Before you start please make sure you have decent understanding of what OAuth2.0 and OpenID Connect protocols fundamentally are. Here is a good point to start: What the Heck is OAuth?

This repository recreates all authorization scenarios mentioned in the OAuth2.0 spec to highlight differences in obtaining access tokens for different application types.

Collectively, sample apps create the following architecture:

• keycloak - The resource server issuing access tokens to the client after successfully authenticating the resource owner and obtaining authorization.
• app-web-nodejs - A client showing how to obtain grants from Keycloak in a classic, server-based web application written in HapiJS using OAuth's Authorization Code Grant.
• app-web-react - A client showing how to obtain grants from Keycloak in a modern web application (SPA) written in React using OAuth's Implicit Grant.
• app-console-nodejs - A client showing how to obtain grants for both users and the application itself in a console app (native app) using OAuth's Resource Owner Password Credentials and Client Credentials Grants.
• service-springboot-rest - A resource server showing how to validate access tokens issued by Keycloak and passed by the clients in a REST service (Spring Boot-based REST API).

Before you start with any of the apps, you'll need to set up the authorization server first.

1. You'll need a local running instance of Keycloak (the authorization server). There are 2 ways you can set this up:

   • run it from a Docker image

     Prerequsite: Docker CE and docker-compose

     Run it using the following command:

     $ docker-compose up -d

   • run it from a distro

     Prerequsite: JDK 8

     1. Download Keycloak 3.4.3.Final archive
     2. Unpack it and run it using the following command:

     $ $KEYCLOAK_HOME/bin/standalone.sh

     3. Open http://localhost:8080 in your browser and set up admin credentials (for example admin:admin)

2. Verify that Keycloak is up and running by accessing http://localhost:8080 in your browser and logging in with admin credentials.
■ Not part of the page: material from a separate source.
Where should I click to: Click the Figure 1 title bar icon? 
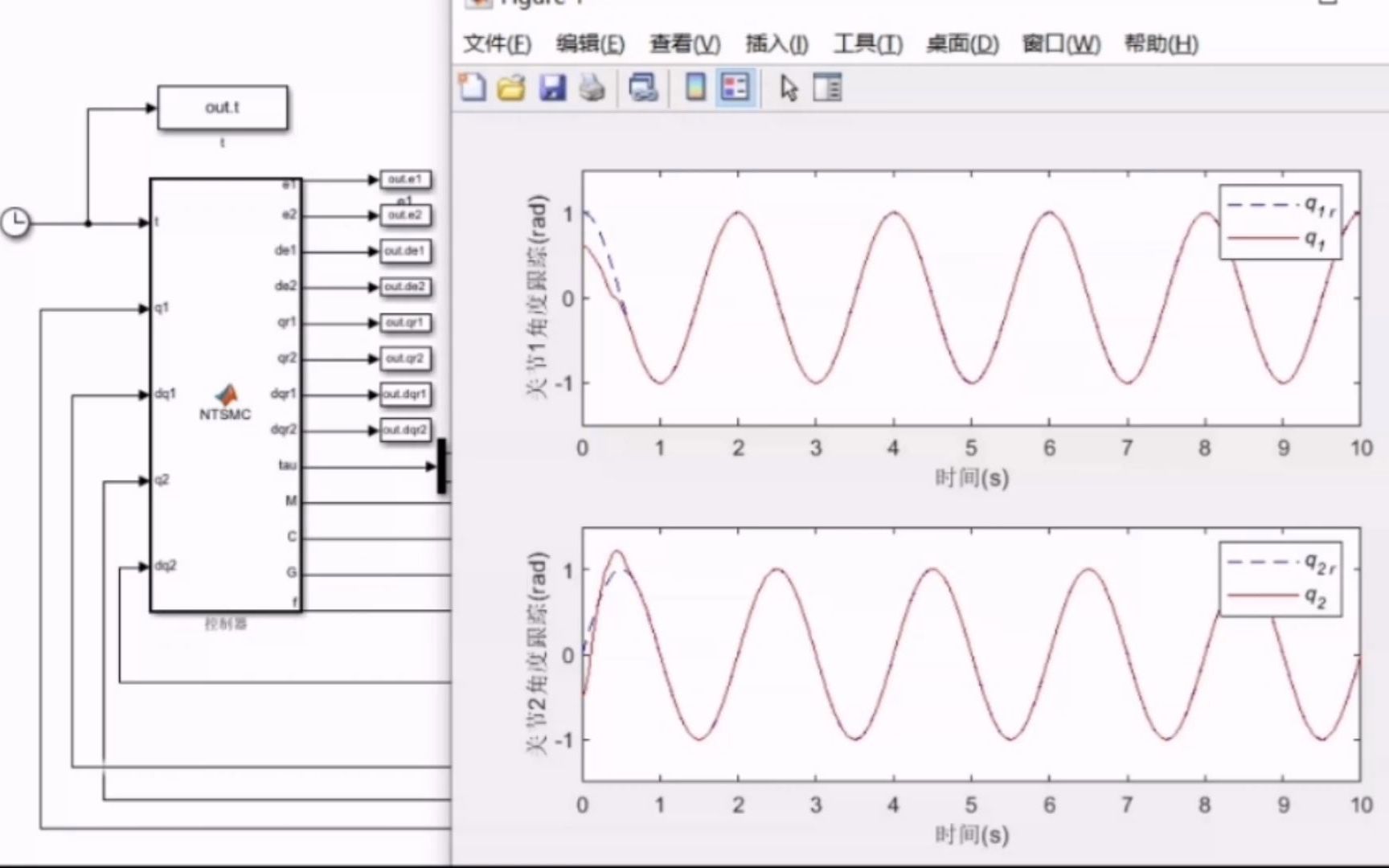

3. For running the examples, Keycloak needs to be configured with sample users, groups and clients. If you run Keycloak from a docker-compose, it's already been taken care of. However, when you run it from a distro, you should configure it manually. Luckilly, required configuration can be found in a single examples-realm.json file.

   • Login to Keycloak Admin Console
   • Hover on the master realm and click Add realm.
   • Select the examples-realm.json file and click Create.

Now you're all set up to run the examples.